YOUR SOLIN GENERATED RECIPE
Crispy Buttermilk Fried Chicken Sandwich
Air-fried chicken breast marinated in tangy buttermilk and coated in a nutty almond flour crust, served on a toasted sprouted bun with crisp lettuce.
INGREDIENTS
5 oz chicken breast
0.25 cup low-fat buttermilk
1 tbsp almond flour
1 tbsp arrowroot starch
0.5 tsp smoked paprika
0.25 tsp garlic powder
0.25 tsp sea salt
0.25 tsp black pepper
0.5 tsp avocado oil
0.5 whole sprouted grain bun
1 leaf romaine lettuce
2 slice tomato
2 tbsp nonfat Greek yogurt
1 tsp dijon mustard
PREPARATION
Pound the chicken breast to an even half-inch thickness to ensure uniform cooking.

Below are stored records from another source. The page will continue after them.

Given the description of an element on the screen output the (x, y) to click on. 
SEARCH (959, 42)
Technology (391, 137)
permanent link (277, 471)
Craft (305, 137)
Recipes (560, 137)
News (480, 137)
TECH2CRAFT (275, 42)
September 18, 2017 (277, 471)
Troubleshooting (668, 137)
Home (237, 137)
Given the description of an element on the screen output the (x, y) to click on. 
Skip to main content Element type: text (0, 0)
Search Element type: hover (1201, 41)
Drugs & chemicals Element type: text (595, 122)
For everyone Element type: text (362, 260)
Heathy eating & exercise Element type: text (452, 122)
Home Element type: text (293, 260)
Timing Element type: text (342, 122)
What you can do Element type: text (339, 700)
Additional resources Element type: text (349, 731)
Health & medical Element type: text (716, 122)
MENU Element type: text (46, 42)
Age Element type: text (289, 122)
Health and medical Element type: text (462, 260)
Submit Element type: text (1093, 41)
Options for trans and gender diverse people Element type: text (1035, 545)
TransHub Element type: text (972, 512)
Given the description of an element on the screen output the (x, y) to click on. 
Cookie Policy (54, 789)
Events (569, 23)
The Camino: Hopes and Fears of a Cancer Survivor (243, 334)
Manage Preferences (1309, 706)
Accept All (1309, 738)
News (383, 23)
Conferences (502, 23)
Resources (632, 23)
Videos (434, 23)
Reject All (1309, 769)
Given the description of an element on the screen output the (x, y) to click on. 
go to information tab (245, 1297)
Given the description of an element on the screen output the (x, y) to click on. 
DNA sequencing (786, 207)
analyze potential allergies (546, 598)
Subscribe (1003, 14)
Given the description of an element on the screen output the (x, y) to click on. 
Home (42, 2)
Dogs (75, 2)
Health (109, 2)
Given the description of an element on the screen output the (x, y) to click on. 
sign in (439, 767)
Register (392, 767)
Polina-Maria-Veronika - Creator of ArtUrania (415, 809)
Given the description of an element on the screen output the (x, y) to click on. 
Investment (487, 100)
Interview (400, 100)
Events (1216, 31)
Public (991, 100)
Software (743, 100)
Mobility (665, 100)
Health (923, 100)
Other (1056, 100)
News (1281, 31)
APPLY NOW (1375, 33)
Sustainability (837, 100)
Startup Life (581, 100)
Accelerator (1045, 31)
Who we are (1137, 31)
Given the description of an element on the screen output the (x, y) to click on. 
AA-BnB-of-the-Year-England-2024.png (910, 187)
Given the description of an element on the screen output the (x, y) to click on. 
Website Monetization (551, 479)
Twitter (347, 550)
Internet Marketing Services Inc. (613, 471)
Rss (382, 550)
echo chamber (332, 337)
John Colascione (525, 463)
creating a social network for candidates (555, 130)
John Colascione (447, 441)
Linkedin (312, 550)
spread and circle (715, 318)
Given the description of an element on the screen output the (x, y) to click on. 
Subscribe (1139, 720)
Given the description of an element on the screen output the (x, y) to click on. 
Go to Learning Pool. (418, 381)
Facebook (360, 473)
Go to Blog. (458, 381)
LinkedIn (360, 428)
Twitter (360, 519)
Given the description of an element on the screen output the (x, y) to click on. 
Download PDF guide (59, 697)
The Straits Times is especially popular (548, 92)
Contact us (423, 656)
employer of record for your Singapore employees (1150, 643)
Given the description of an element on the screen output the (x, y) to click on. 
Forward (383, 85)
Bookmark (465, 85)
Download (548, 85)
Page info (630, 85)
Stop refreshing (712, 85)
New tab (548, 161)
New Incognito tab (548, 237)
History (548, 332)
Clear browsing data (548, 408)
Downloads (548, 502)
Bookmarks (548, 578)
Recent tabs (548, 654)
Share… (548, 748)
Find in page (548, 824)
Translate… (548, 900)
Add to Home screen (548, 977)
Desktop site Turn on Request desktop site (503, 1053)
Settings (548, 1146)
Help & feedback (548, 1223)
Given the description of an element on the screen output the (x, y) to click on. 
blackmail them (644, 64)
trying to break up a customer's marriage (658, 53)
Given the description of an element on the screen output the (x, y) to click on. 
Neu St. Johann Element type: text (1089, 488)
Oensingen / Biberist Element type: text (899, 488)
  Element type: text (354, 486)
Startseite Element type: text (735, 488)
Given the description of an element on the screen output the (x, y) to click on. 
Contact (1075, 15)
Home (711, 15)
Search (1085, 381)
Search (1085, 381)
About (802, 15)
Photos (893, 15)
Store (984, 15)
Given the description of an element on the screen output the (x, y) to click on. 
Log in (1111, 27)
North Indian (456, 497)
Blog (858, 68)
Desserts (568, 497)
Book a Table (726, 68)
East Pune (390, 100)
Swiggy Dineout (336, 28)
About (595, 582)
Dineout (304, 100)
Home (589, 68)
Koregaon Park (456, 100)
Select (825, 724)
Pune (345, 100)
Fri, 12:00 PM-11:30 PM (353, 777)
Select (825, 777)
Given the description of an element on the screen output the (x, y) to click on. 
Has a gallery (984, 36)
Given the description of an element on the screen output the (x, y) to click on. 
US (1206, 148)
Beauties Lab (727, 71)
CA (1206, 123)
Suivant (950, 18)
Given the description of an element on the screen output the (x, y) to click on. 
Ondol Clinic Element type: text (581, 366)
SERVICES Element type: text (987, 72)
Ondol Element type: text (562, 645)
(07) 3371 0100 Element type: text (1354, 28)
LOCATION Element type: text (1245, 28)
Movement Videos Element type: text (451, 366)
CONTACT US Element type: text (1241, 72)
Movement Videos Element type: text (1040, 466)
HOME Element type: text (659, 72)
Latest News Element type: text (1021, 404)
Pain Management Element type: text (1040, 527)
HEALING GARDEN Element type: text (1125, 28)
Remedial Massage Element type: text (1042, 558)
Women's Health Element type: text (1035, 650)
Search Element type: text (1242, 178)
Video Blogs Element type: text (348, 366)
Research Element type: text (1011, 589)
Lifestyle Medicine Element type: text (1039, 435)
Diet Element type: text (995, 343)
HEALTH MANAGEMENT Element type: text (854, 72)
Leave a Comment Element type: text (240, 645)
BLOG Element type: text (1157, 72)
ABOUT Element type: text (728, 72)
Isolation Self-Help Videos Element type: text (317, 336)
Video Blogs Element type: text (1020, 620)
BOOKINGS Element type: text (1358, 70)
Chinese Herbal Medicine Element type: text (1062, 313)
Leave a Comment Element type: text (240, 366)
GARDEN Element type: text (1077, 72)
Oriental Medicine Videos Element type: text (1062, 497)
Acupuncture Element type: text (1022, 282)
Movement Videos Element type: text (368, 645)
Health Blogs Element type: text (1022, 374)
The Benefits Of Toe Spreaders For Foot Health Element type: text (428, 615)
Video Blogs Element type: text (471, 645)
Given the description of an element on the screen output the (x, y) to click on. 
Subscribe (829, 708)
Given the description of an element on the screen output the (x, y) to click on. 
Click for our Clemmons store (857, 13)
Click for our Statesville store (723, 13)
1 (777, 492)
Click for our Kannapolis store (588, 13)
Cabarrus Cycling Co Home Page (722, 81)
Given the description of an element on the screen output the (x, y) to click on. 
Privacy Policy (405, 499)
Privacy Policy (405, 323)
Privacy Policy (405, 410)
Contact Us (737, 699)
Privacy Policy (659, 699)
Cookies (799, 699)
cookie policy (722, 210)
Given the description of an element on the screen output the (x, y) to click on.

Place chicken in a bowl with buttermilk and let marinate for 20 minutes to tenderize.
In a shallow dish, whisk together almond flour, arrowroot starch, paprika, garlic powder, salt, and pepper.
Remove chicken from buttermilk, letting excess drip off, then dredge thoroughly in the flour mixture.
Lightly spray the chicken with avocado oil and air fry at 375 degrees for 12 to 15 minutes until golden.
Whisk Greek yogurt and Dijon mustard in a small bowl to create a clean, creamy spread.
Spread the yogurt sauce on the toasted bun and assemble with the chicken, lettuce, and tomato.